The panel was originally to be made up of eight local government representatives, eight industry officials, and three officials from federal agencies. Appointments were made by the majority and minority leaders in the House and Senate. Since the Republicans hold a majority in Congress, they got to appoint 10 of the panel's members to the Democrats' six.

But the Republicans -- Senate Majority Leader Trent Lott, R-Miss., and former House Speaker Newt Gingrich -- appointed six industry officials and only four local representatives, instead of five and five, according to a spokesman for one of the Democrats responsible for forming the panel, Minority Leader Richard Gephardt, D-Mo.

"The Republicans didn't pick the right ratio," Gephardt spokesman Eric London said, adding that Gephardt is "committed to trying to find closure on this issue."

Avoiding a lawsuit
"We don't want this to come to a lawsuit and we're hoping the confusion can be worked out," London said.

Gingrich left Congress at the end of last year following Republican losses in the November elections.
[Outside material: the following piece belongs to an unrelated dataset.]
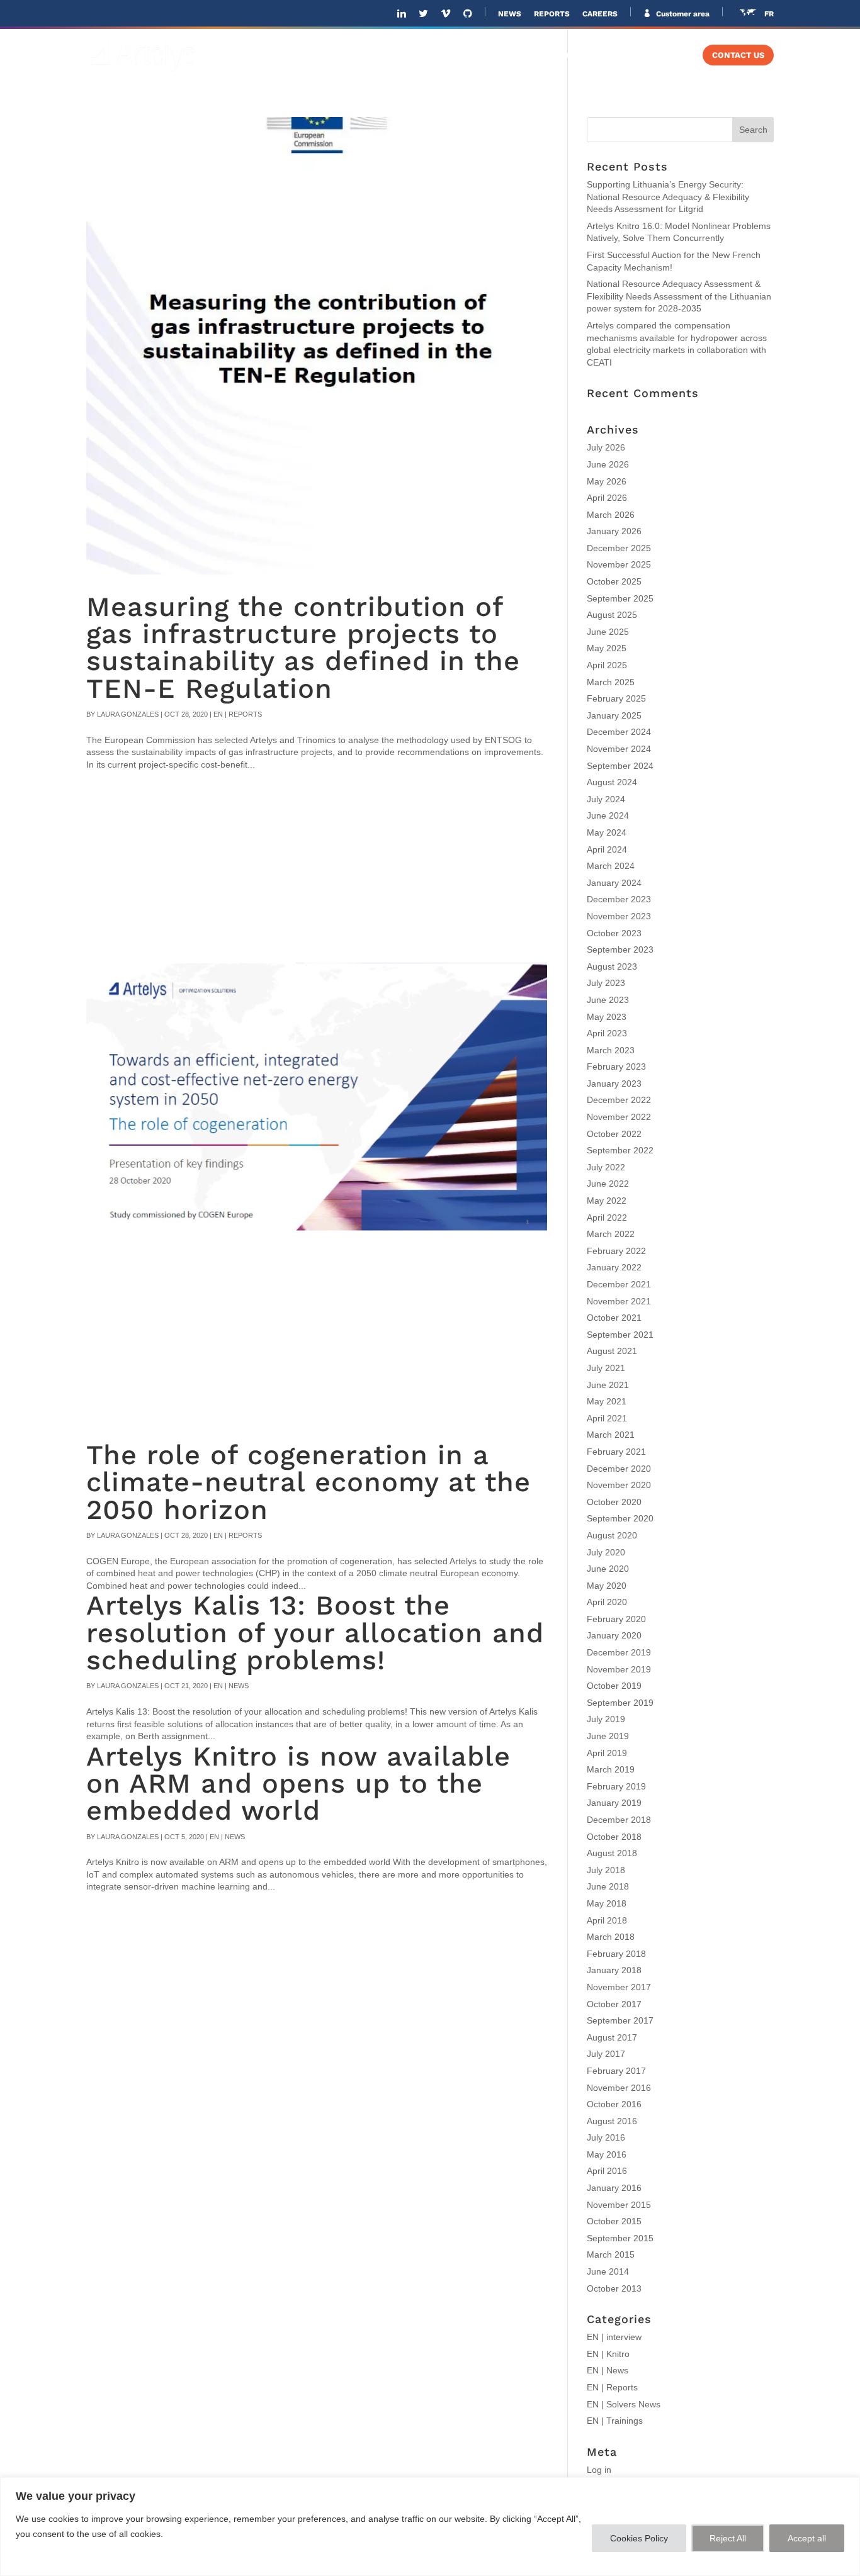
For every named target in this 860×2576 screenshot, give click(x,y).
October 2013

A spokesman for Lott wasn't available for comment, but was quoted in published reports Wednesday saying the outcome of the commission's work is more important than the ratio of local officials to industry executives.

Meanwhile, one observer said the threatened lawsuit was simply sour grapes on the part of the local government groups about the tax moratorium's passage.

"The mayors and the governors did everything they could to weaken this legislation, because they see the Internet as one big cash cow," said Dave McClure, executive director of the Association of Online Professionals trade group. "They agreed to support this panel before, but now they're using this ratio issue to try and revisit the original debate" on whether there should be an e-commerce tax ban, he said.

Among the high-tech industry officials named to the panel are Netscape Communications Corp. (Nasdaq:NSCP) CEO Jim Barksdale, Gateway Inc. (NYSE:GTW) CEO Ted Waitt, and America Online Inc. (NYSE:AOL) President Robert Pittman.